Chapter 3: Dream It Out

47 8 12
                                    

"Sudah kubilang, namaku Elizabeth." Akhirnya ia melepaskan diri dari cengkeraman Jaden dengan mudah seakan-akan ada tangan transparan yang membantunya. "Elizabeth Magic Caster, dan aku adalah penyihir."

Elizabeth mengatakan candaan itu seolah itu bukanlah candaan sama sekali. Seolah cewek itu memang penyihir betulan. Mereka tidak nyata, kan? Cuma dongeng yang dipakai menakut-nakuti anak kecil? Mungkin dia mengetahui satu dua trik sulap. Melolosan diri bukanlah trik yang sulit, demikian pikir Jaden. Ia berusaha menjaga kewarasannya. Betul, dia pasti hanya seorang tukang sulap jalanan. Ia meyakinkan dirinya sendiri lagi. Tapi trik terbang itu terlihat begitu nyata... bagaimana mungkin?

Entah berapa kali ia berkonflik batin sampai-sampai ia tidak menyadari bahwa raganya masih bergeming di sana.

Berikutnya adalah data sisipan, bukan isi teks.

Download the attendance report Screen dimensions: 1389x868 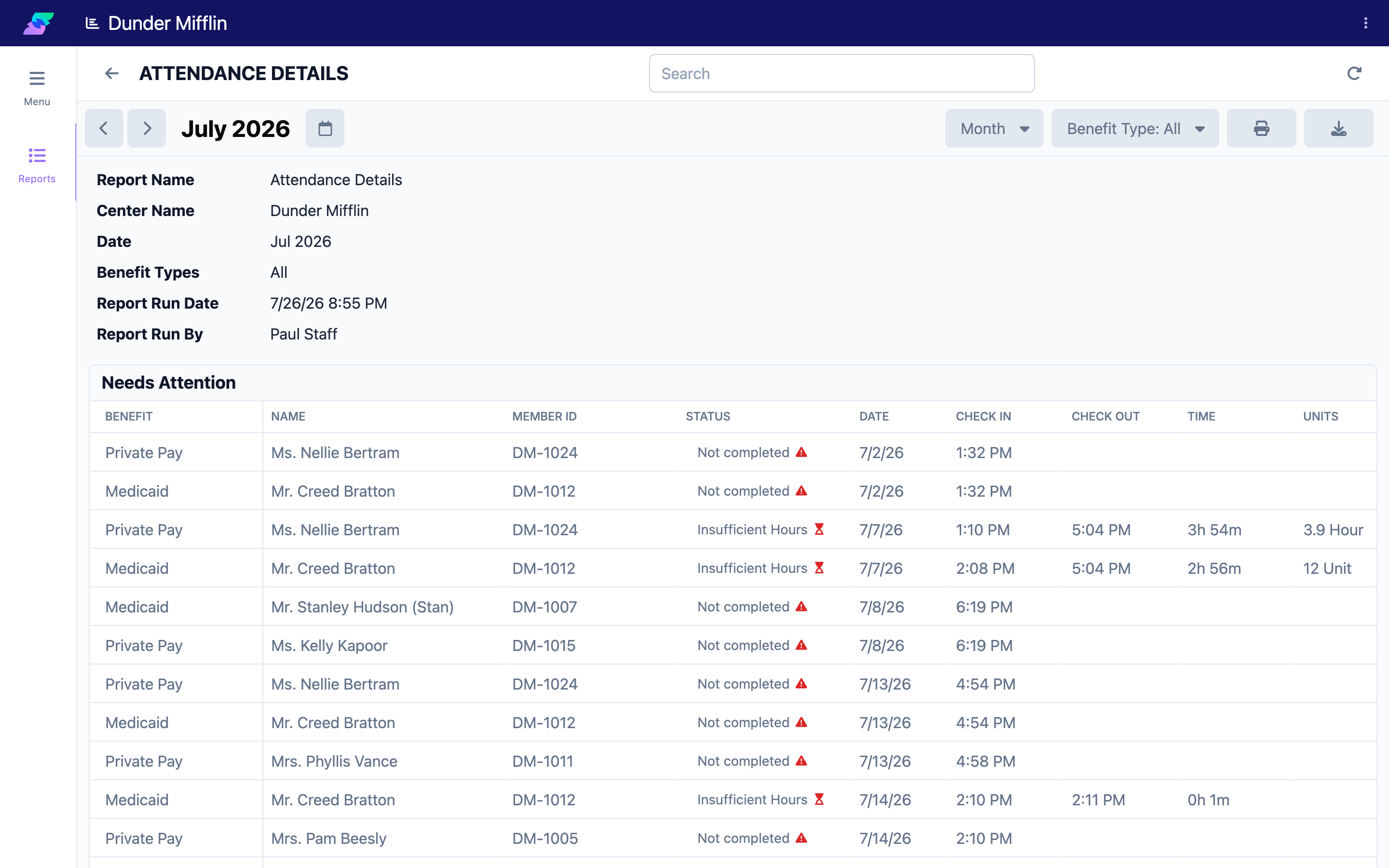click(1338, 129)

Jaden memandang lurus dengan tatapan kosong sementara cewek yang mengaku bernama Elizabeth itu meninggalkannya.

Elizabeth kini menyimak berita kebakaran di TV. Tiba-tiba ia bersorak kegirangan seakan-akan menang lotre.

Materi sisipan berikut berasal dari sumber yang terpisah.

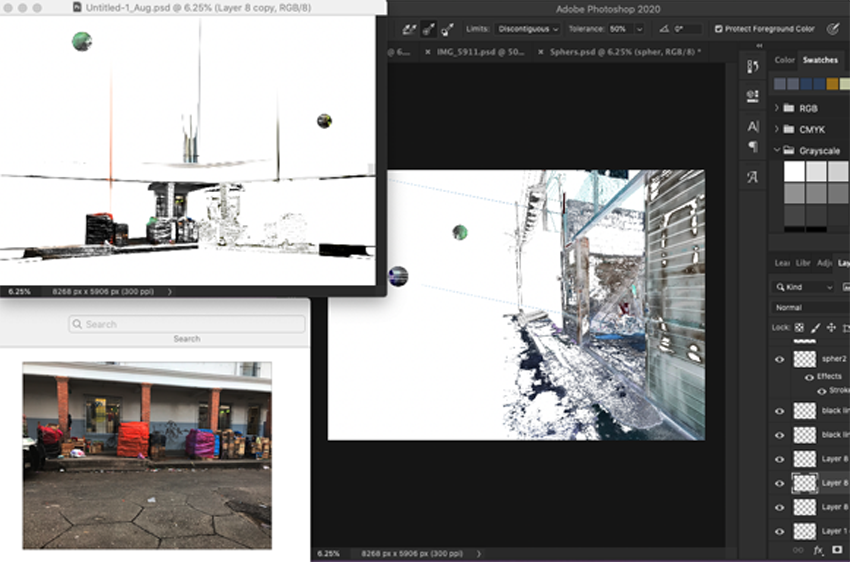Screen dimensions: 850x562
Task: Open the Tolerance 50% dropdown
Action: click(x=638, y=30)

"Yes, berhasil!" Elizabeth memekik lalu mengecup layar TV dan memeluknya dengan bangga.

Pekikan itu menyadarkan Jaden dari adu argumennya dengan diri sendiri. "Hei kau! Dasar penipu! Cepat katakan apa maksudmu sebenarnya datang ke sini?"

Jaden menyongsong Elizabeth dengan marah. Will --yang terlupakan keberadaannya-- refleks bangkit dari sofa mendahului Jaden menarik kedua tangan Elizabeth ke belakang secara paksa. Namun Elizabeth tiba-tiba melesat ke atas, dalam satu tendangan kuat ia bersalto ke belakang, membanting Will dalam debuman keras. Will terjatuh ke lantai dan mendarat dengan hidungnya. Will mengerang kesakitan, hidungnya patah dan berdarah.

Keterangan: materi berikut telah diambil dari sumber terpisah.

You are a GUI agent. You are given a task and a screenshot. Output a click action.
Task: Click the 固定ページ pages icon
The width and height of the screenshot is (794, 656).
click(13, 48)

Emosi Jaden meledak, dia melayangkan tinjunya ke arah Elizabeth namun sebelum ia bisa mengenai apapun, udara dingin berembus entah dari mana dan membekukan tinjunya menjadi onggokan es batu. Jaden menjerit. Elizabeth melotot mengerikan dan rasa dingin itu menjalar ke lengan Jaden, ke bahunya, ke perutnya, hingga ke sekujur tubuhnya.

"Ap-pa-ya-ng-ka-u-la-ku-kan-pa-da-ku?" kata Jaden susah payah dengan lidahnya yang mulai kelu, sebelum ia kemudian menjadi patung es sepenuhnya.

Will bangkit berdiri dengan susah payah. Tetapi dia ambruk lagi melihat perubahan Jaden menjadi patung es. Kali ini dia pingsan.

"Maafkan aku." Elizabeth menatap patung es itu sedih. "Kalau tidak begini, aku tidak yakin bahwa kau akan menerima semua informasiku begitu saja, termasuk yang akan kuberikan sekarang."

Meskipun Jaden tidak dapat bergerak sama sekali di dalam sana, dia masih bisa melihat dan mendengar apa yang terjadi. Ia menyimak dalam diam dengan tinjunya yang masih terarah ke depan.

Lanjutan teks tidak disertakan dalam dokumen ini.